Saved entries:
"""

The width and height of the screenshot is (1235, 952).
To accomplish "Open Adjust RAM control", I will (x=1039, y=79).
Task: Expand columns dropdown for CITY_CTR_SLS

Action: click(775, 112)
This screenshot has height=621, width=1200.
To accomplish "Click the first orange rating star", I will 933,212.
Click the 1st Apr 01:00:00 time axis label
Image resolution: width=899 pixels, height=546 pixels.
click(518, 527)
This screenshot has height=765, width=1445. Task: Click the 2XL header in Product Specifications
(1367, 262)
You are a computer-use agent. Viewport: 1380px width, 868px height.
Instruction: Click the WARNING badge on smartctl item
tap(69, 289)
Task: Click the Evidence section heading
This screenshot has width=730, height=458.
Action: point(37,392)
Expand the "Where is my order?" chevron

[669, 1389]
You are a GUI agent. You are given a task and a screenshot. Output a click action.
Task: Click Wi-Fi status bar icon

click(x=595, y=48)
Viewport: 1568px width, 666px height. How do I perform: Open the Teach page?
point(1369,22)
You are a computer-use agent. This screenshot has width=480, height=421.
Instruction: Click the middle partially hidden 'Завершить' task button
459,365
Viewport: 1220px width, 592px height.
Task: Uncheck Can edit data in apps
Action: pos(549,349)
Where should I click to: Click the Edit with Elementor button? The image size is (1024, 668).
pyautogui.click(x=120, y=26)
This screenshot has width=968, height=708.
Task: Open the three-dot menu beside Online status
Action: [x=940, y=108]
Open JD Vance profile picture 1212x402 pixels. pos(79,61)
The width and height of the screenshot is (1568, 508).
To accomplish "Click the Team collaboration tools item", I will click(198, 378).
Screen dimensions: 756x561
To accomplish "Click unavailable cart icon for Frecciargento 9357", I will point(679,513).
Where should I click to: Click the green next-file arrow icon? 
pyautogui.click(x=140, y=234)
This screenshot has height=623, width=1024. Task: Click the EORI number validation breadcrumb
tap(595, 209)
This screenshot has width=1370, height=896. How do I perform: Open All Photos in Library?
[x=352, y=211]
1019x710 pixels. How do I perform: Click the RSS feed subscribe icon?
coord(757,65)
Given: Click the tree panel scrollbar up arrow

"""

Work item
Pick out every line above that holds the word "will" and copy it.

Answer to this problem
To accomplish "Open Adjust RAM control", I will (x=1039, y=79).
To accomplish "Click the first orange rating star", I will 933,212.
To accomplish "Click the Team collaboration tools item", I will click(198, 378).
To accomplish "Click unavailable cart icon for Frecciargento 9357", I will point(679,513).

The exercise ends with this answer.